* **AVAILABLE RECORDS**
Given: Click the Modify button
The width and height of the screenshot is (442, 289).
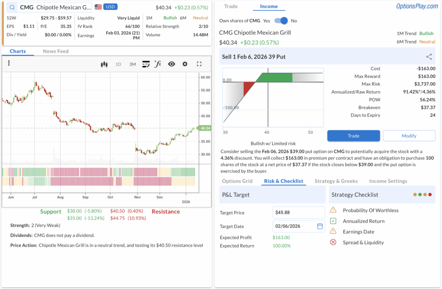Looking at the screenshot, I should (409, 135).
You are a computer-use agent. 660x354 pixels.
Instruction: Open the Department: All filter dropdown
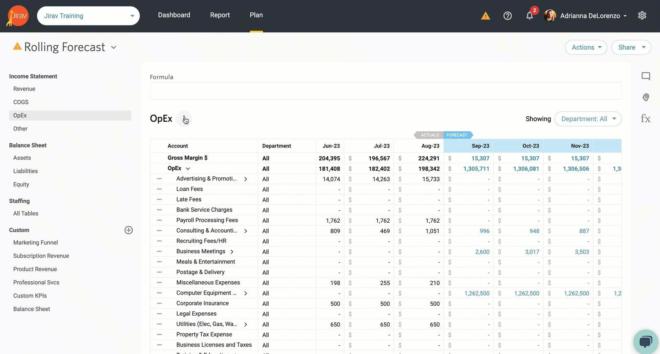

* **WORK REQUEST**
Output the data above in full. Skip every picture.

* **ANSWER BELOW**
Given: Click the Modify button
The width and height of the screenshot is (442, 289).
Looking at the screenshot, I should (409, 135).
You are a computer-use agent. 660x354 pixels.
Instruction: Open the Department: All filter dropdown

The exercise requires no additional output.